Chargé de veiller, en application de l'article 3-1 de la loi du 30 septembre 1986 relative à la liberté de communication, « à la défense et à l'illustration de la langue et de la culture françaises », le Conseil supérieur de l'audiovisuel (CSA) rappelle les dispositions légales, réglementaires et conventionnelles relatives à l'emploi de la langue française auxquelles sont soumis les éditeurs de services de télévision et de radio.
I. - Principe
La loi du 4 août 1994 relative à l'emploi de la langue française est la traduction concrète du principe constitutionnel selon lequel le français est la langue de la République. Elle impose l'usage obligatoire de la langue française dans les programmes télévisés et radiophoniques ainsi que dans le cadre de la commercialisation et de la promotion, notamment par voie audiovisuelle, des biens et des services.
Introduit par l'article 12 de la loi du 4 août 1994, l'article 20-1 de la loi du 30 septembre 1986 affirme le nécessaire emploi de la langue française sur l'antenne de l'ensemble des services de télévision et de radio, tant dans leurs programmes qu'au sein des écrans publicitaires. Cet article pose le principe selon lequel « l'emploi du français est obligatoire dans l'ensemble des émissions et des messages publicitaires des organismes et services de radio ou de télévision, quel que soit leur mode de diffusion ou de distribution ».

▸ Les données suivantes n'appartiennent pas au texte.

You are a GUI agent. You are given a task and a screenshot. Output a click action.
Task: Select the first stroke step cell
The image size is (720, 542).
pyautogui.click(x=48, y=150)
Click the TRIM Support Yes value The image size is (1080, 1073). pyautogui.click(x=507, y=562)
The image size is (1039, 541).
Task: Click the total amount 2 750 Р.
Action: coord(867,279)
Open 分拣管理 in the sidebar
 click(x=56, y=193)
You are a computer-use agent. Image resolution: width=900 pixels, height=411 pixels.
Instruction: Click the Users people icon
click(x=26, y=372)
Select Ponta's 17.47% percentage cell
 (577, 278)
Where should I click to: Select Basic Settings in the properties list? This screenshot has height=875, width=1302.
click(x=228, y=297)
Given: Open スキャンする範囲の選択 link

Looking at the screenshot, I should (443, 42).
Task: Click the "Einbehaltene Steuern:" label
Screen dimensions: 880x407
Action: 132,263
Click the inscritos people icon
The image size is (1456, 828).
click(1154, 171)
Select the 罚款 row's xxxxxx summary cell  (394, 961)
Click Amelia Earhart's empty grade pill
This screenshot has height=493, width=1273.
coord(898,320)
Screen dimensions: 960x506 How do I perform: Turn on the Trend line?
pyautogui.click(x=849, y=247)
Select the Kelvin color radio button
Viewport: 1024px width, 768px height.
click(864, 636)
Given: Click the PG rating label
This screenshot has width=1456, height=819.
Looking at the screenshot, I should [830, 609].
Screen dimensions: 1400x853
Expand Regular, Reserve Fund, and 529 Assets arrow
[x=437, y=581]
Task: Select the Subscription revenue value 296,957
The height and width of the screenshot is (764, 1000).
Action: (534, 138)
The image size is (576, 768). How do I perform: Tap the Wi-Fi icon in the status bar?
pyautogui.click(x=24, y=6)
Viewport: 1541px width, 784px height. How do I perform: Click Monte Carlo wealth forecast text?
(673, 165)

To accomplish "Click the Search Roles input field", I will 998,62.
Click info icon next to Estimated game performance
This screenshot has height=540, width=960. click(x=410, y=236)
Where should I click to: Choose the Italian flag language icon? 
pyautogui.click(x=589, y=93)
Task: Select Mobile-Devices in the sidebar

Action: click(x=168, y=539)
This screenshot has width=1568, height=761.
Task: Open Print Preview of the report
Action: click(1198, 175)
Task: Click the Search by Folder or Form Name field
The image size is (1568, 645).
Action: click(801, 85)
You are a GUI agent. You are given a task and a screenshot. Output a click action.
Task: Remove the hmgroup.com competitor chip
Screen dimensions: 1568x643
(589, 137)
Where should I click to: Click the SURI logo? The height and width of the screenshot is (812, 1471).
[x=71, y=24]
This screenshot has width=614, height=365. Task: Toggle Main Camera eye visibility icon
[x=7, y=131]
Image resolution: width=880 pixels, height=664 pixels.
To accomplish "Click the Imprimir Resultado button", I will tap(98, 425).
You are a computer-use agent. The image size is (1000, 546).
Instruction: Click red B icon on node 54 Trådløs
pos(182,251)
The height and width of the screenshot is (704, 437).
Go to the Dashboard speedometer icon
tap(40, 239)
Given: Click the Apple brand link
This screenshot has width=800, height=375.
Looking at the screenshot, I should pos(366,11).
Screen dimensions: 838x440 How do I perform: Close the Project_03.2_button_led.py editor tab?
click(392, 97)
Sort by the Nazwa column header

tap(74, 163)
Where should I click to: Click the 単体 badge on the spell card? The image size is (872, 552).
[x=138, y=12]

Les cahiers des missions et des charges des sociétés du secteur public et les conventions conclues par le Conseil supérieur de l'audiovisuel avec les opérateurs privés réaffirment le principe posé à l'article 20-1 de la loi, notamment en demandant à ces sociétés de veiller à un usage correct de la langue française dans leurs émissions.
A cet égard, sans qu'il soit dans son intention d'imposer l'usage d'une terminologie officielle, le CSA estime qu'il est souhaitable que le personnel des services de radio et de télévision intervenant à l'antenne préfère, aux termes étrangers, leurs équivalents en français consacrés par l'usage.
Le Conseil supérieur de l'audiovisuel rappelle par ailleurs que les dispositions de la loi du 4 août 1994 relative à l'emploi de la langue française ne s'opposent pas à l'usage par voie audiovisuelle des langues régionales de France (métropole et outre-mer).
II. - Exceptions
Le principe selon lequel l'usage du français est obligatoire dans les programmes télévisés et radiophoniques est assorti d'exceptions. En bénéficient :
- les oeuvres cinématographiques et audiovisuelles en version originale (premier alinéa de l'article 20-1 de la loi du 30 septembre 1986) ;
- les oeuvres musicales, y compris celles insérées dans des messages publicitaires, dont le texte est en tout ou partie en langue étrangère (deuxième alinéa de l'article 20-1 de la loi) ;
- les programmes, parties de programmes ou publicités incluses dans ces derniers qui sont conçus pour être intégralement diffusés en langue étrangère (troisième alinéa de l'article 20-1 de la loi). Le CSA, sur la base des préconisations de la circulaire du Premier ministre du 19 mars 1996 relative à l'application de la loi du 4 août 1994, retient notamment à ce titre, d'une part, les programmes proposés par des services étrangers reçus en France, d'autre part, ceux diffusés par les opérateurs nationaux à l'intention de communautés étrangères résidant en France, enfin, ceux destinés à une diffusion hors de France ;
- les programmes dont la finalité est l'apprentissage d'une langue et les retransmissions de cérémonies cultuelles (troisième alinéa de l'article 20-1 de la loi).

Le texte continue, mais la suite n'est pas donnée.